Segment Open
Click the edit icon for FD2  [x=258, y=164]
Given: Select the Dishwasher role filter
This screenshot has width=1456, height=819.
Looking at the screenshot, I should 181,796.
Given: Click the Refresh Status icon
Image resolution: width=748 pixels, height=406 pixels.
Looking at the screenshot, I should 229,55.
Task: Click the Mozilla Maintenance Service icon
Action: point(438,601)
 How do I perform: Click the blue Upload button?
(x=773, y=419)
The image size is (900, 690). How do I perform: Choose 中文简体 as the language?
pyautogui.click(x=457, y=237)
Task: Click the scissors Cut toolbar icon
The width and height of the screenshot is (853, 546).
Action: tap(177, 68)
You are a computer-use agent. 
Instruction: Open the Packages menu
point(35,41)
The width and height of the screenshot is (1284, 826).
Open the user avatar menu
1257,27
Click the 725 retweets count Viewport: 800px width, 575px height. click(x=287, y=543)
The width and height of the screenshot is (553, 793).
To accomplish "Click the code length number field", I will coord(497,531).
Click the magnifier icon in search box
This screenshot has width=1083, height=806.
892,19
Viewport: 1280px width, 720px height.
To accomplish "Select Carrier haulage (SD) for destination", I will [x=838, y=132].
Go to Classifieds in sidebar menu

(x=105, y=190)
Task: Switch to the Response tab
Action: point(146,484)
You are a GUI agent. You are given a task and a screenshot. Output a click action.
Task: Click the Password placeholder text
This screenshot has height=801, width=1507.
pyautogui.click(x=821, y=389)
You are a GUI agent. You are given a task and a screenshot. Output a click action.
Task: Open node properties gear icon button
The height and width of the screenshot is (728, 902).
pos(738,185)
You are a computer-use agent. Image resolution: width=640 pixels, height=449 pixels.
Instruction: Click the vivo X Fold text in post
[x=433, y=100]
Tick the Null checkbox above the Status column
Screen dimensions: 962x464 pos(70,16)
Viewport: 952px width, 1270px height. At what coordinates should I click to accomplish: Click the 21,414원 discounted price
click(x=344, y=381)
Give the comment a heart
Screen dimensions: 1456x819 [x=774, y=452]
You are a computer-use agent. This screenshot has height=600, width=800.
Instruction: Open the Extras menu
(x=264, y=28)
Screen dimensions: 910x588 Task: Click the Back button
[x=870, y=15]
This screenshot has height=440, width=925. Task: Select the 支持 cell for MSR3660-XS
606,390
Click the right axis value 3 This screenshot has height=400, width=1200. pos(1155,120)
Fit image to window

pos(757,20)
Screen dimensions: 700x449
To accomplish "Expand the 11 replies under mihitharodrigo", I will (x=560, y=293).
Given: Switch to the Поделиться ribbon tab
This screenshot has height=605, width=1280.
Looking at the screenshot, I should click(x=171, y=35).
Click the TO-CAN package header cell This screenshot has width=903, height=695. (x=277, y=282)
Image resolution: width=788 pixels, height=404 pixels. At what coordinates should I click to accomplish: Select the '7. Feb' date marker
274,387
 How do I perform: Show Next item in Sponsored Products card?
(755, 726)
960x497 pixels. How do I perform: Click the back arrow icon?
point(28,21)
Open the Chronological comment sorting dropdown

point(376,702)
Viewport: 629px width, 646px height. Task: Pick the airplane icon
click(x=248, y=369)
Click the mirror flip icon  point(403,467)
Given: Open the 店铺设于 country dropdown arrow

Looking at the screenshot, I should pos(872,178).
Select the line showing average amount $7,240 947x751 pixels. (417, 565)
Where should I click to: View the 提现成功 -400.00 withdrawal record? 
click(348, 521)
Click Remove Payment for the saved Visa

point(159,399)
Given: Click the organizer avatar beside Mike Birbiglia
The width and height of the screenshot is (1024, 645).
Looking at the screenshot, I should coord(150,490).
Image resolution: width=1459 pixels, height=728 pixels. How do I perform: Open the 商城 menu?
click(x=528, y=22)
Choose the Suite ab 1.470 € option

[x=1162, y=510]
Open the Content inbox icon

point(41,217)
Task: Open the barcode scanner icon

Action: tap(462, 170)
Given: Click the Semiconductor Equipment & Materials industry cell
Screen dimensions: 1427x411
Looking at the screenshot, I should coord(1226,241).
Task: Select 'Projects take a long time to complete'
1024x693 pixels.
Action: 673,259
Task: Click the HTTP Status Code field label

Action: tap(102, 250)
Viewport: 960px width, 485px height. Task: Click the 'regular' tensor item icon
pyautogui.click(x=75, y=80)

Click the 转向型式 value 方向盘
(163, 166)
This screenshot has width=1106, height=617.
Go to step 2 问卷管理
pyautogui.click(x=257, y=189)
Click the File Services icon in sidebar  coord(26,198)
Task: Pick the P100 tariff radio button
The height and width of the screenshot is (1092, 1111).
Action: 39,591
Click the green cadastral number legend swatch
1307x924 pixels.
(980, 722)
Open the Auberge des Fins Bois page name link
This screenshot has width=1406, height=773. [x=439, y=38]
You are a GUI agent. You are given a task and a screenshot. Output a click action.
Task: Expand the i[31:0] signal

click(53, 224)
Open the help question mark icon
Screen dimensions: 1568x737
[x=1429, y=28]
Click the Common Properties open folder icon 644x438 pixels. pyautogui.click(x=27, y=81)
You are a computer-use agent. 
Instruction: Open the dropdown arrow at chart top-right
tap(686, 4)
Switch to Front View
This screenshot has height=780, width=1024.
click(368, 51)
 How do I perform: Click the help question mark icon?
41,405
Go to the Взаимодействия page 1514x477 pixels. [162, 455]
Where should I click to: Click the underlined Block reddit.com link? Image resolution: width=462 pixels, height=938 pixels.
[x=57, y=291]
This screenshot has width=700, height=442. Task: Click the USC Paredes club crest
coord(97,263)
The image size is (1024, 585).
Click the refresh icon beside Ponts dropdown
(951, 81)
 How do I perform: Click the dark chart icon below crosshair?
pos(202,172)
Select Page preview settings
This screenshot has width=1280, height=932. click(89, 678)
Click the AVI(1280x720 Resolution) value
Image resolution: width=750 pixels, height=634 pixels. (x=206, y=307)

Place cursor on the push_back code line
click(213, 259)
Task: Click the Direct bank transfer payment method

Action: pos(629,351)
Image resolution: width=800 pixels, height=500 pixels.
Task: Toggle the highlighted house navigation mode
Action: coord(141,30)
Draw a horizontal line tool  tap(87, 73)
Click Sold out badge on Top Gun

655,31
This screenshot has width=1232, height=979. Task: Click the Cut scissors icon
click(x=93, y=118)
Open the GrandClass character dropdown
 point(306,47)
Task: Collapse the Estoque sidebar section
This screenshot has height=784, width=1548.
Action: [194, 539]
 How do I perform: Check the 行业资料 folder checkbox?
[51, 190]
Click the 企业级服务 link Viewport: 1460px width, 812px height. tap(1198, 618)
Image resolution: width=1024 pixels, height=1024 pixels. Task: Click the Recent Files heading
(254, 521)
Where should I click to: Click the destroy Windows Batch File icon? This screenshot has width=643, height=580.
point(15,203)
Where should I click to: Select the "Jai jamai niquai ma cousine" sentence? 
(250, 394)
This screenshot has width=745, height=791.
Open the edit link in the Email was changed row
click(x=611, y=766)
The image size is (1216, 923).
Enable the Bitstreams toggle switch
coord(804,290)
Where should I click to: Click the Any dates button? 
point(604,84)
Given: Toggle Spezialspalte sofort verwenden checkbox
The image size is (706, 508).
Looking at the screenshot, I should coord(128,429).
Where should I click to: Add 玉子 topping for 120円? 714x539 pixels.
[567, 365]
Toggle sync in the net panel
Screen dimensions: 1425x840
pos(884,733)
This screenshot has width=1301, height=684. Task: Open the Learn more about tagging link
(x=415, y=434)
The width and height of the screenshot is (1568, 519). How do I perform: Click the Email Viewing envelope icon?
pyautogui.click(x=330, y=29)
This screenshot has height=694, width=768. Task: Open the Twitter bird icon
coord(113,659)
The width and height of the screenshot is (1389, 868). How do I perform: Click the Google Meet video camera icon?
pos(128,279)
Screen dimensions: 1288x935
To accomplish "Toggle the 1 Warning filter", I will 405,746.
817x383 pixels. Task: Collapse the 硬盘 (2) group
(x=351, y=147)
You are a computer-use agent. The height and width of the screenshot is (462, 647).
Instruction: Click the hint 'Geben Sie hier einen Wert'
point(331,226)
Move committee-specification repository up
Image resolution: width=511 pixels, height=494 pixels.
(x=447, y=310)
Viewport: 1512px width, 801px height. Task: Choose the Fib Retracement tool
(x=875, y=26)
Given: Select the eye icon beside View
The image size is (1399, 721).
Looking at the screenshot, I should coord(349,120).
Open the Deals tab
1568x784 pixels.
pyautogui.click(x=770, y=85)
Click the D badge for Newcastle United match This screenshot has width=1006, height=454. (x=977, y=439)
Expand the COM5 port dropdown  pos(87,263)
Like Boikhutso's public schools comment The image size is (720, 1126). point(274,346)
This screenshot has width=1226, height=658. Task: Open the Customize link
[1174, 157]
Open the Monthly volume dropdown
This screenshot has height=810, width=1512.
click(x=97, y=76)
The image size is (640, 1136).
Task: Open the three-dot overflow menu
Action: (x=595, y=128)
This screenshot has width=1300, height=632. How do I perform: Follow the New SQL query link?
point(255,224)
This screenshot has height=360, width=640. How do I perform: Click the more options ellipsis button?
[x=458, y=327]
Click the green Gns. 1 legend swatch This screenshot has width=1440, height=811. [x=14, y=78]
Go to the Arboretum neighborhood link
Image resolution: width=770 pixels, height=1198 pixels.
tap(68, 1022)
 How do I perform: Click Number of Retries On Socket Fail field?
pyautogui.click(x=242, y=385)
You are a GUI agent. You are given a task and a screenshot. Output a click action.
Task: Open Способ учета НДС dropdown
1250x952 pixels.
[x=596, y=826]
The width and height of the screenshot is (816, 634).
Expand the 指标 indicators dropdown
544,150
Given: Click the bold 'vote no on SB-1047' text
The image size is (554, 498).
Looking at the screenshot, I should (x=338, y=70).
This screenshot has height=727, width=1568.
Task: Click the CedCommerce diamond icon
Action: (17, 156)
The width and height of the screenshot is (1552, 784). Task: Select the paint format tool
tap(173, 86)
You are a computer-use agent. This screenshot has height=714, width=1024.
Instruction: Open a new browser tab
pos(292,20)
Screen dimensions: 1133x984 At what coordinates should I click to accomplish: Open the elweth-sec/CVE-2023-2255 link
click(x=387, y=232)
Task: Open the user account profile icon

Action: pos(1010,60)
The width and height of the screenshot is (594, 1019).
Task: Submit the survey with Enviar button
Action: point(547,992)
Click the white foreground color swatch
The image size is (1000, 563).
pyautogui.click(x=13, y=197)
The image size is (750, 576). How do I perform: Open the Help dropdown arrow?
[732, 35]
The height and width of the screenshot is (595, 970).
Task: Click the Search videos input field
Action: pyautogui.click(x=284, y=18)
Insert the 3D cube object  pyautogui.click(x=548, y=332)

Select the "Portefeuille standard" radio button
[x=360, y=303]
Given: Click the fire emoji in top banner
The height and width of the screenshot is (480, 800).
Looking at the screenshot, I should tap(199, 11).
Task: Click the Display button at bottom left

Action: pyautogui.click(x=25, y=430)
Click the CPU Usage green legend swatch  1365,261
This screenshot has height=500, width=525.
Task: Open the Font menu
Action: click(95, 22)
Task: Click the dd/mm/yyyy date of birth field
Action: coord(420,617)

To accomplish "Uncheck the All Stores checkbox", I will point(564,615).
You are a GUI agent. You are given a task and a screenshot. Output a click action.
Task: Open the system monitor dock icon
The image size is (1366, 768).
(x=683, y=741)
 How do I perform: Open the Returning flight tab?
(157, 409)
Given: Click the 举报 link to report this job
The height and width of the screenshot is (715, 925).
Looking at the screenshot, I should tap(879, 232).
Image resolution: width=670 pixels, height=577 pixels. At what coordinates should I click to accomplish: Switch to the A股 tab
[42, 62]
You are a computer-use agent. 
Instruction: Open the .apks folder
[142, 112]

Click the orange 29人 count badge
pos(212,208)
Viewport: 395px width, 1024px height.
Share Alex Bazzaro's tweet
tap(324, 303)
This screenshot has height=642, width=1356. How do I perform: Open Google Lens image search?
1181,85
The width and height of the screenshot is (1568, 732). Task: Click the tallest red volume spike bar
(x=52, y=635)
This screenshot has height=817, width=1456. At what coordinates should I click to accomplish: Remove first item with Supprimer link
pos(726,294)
Segment Closed
Which lines of the data contain "filter"? Copy them all.

▶ **Output**
Given: Select the Dishwasher role filter
To accomplish "Toggle the 1 Warning filter", I will 405,746.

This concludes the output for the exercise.